2 m x 1,22 m x 1,70 m, fluoreszierendes Acrylglas, transparentes Acrylglas, schwarzer Holzsockel, Klebepunkte, Lichtleisten
Oracle OpenWorld, JavaOne, San Francisco, USA, 2017
Kooperation mit dem Media Artist Wolf Nkole Helzle (Fotografie)
Während der dreitägigen Konferenz von Oracle Openworld, JavaOne 2017, entstand das Teilhabeprojekt LightSculpture. Das Portrait der Besucher wurder in einem fluoreszierendem Acrylglas ausgeschnitten und anschließend in die Skulptur eingesetzt. Insgesamt nahmen rund 350 Besucher teil.
During the three-day conference of Oracle Openworld, JavaOne 2017, the participation project LightSculpture was born. The portrait of the visitors was cut out in a fluorescent acrylic glass and then inserted into the sculpture. In total, around 350 visitors attended.
Modern Developer, Oracle OpenWorld | October 10, 2017
Cloud Is Secret Behind Developer Lounge IoT, Art
By: Alexa Morales
Six CNC routers are cutting and etching faces into fluorescent acrylic while German artist Mirja Wellmann watches nearby. A woman admiring Wellmann’s sculpture gushes, “It’s beautiful! It’s like if you have talent, there are no limits!” Nearby, four flavors of microbrewed beer are perfected with data from IoT sensors. Oracle OpenWorld 2017 attendees rate the brews on touch screens. Others assemble colorful furniture made from 3D-printed beams designed by Java expert Michael Hoffer. Adorable robots intrigue passers-by. Welcome to Oracle’s annual Developer Lounge.

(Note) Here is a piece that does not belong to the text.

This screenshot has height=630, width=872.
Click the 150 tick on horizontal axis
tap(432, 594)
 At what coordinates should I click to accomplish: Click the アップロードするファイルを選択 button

Merging Art and Technology
For the creatively inclined, there’s a thrilling implication behind the Developer Lounge: Artists are in demand to find new ways to incorporate such elements as CNC routers, 3D printers, IoT sensors, robotics, and cloud-native intelligence into novel experiences.
That’s how Wellmann sees it. The sculptor and sound artist who conceived of the interactive art at the last two annual conferences, she is all smiles as she notes how much she enjoys working with people—most of her installations are collaborative.
Using facial recognition technology, the faces of attendees who pose for a photo by Wolf Helzle, Wellmann’s social media artist husband, are plotted for cutting on the CNC routers, then glued to a series of glowing Lucite slabs. “I wanted to do the portrait of the attendees like a flying abstract form—a flock,” she says.
Though she has no technology background, Wellmann began using cutting machines to help build enormous wooden forms. Now, she’s optimistic that companies like Oracle will need people like her and her husband to put technology to creative use: “For me, I’m really lucky because [this collaboration means] I can do things that by myself I can’t.”